I first started writing about the Hine’s emerald dragonfly, a truly beautiful creature found only in the fens, bogs, and forest of the Midwest, in 2007, shortly after NRDC launched its Chicago office. At the time, the U.S. Fish and Wildlife Service had just proposed giving additional protections to 13,000 acres of dragonfly habitat under the Endangered Species Act. Unfortunately, the habitat proposal excluded all National Forests where the dragonfly could be found. This left no additional dragonfly habitat protections in Missouri or the Upper Peninsula of Michigan.
That didn’t sit well with NRDC or our allies--not only did these exclusions hurt the dragonfly, but they also threatened to set a dangerous precedent that could have resulted in National Forest lands evading the reach of one of the Endangered Species Act’s central provisions.
In 2008, NRDC, along with Center for Biological Diversity, Northwoods Wilderness Recovery, the Michigan Nature Association, Door County Environmental Council, and the Habitat Education Center, sued the Fish and Wildlife Service. We settled the case in 2009 when the federal government agreed to reconsider these exclusions and submitted formal comments to the Service last year (last Earth Day, in fact).

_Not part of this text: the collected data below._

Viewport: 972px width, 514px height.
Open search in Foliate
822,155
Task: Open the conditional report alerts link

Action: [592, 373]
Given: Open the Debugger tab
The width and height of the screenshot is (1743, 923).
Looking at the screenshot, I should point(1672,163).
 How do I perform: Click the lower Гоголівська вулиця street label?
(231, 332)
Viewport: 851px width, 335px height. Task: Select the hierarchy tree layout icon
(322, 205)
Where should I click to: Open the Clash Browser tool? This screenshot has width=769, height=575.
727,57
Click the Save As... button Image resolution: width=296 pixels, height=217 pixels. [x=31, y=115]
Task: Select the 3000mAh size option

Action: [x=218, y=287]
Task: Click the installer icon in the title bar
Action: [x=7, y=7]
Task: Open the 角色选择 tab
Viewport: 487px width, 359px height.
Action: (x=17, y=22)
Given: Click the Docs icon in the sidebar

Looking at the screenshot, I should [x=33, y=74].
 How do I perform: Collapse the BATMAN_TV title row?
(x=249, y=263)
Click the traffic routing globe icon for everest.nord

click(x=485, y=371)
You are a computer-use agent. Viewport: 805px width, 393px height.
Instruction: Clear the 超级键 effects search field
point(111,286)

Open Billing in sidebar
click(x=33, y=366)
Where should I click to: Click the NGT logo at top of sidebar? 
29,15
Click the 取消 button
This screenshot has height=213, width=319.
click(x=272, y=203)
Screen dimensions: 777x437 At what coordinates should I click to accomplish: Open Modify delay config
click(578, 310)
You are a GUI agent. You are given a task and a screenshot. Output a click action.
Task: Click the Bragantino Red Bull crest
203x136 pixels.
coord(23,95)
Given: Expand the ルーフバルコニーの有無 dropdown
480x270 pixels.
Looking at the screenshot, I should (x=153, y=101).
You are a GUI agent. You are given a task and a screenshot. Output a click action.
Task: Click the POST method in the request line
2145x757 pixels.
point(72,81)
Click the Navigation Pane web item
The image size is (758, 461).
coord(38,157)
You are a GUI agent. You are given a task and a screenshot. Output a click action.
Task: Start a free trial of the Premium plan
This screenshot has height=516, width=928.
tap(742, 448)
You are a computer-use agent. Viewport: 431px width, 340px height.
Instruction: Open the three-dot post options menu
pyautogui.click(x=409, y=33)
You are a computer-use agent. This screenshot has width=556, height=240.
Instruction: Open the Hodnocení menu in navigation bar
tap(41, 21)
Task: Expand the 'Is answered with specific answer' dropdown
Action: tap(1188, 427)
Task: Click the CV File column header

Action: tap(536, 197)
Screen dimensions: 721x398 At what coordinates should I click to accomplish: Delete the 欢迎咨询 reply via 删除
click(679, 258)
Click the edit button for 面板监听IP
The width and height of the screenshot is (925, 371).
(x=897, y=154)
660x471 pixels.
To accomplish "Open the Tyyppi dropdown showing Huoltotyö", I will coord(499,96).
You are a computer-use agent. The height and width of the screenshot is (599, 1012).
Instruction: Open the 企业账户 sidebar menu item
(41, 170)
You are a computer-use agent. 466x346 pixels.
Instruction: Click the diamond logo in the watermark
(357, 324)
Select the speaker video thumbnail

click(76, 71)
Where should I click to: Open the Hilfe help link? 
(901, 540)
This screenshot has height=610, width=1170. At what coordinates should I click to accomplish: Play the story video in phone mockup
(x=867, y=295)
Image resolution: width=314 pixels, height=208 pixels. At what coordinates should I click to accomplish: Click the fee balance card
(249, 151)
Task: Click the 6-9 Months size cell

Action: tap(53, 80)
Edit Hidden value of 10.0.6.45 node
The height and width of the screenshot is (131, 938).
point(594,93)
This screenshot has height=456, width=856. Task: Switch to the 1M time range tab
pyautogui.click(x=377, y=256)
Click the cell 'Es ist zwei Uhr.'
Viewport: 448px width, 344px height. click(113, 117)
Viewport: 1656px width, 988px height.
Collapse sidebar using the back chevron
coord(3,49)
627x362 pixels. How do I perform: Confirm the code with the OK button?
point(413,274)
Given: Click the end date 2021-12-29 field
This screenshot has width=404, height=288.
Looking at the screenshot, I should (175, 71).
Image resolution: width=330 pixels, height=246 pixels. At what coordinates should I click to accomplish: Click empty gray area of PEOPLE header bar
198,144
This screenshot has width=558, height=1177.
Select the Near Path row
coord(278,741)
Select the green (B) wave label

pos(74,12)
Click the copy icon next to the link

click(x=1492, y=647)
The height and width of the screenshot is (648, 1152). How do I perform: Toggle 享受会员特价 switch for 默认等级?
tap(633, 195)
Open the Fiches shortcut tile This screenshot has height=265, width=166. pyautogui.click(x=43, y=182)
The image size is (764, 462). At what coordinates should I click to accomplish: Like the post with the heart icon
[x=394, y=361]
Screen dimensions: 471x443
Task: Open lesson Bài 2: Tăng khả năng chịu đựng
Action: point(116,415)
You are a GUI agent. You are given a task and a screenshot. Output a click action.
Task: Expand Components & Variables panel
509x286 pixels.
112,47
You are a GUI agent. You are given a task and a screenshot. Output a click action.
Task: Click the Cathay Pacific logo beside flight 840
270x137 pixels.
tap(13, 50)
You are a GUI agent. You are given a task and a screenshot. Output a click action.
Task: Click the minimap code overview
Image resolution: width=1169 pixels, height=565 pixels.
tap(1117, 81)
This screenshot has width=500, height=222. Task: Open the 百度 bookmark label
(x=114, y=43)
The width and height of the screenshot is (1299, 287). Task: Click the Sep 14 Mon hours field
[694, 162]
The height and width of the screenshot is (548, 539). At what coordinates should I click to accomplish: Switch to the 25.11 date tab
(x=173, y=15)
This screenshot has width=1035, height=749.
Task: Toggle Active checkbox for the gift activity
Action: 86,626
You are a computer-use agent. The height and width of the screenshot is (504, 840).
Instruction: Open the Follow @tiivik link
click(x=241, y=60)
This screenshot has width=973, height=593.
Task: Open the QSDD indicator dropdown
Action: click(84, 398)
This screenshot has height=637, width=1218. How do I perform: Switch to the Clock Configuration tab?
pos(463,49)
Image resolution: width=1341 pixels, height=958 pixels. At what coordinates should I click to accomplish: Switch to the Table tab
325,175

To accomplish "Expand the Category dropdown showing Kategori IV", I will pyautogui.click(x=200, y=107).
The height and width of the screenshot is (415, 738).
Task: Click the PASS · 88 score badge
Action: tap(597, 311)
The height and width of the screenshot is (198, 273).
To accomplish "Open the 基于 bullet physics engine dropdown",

Well, today the government released its new designation of “critical habitat” for the dragonfly. It’s a vast improvement over the last version. Here are the highlights:
- The overall designation has doubled from 13,000 acres to more than 26,000 acres;
- The previous exclusions of all dragonfly habitat in the Hiawatha National Forest (Michigan) and Mark Twain National Forest (Missouri) are gone. Habitat in both national forests are now protected;
- An additional 147 acres of habit in Door County, Wisconsin (Kellner’s Fen) has been protected; and
- The Service has formally confirmed that modifications of groundwater recharge areas that affect dragonfly critical habitat will be subject to review under the Endangered Species Act.
These are important and much needed safeguards. So hurray for the dragonfly and happy (belated) Earth Day.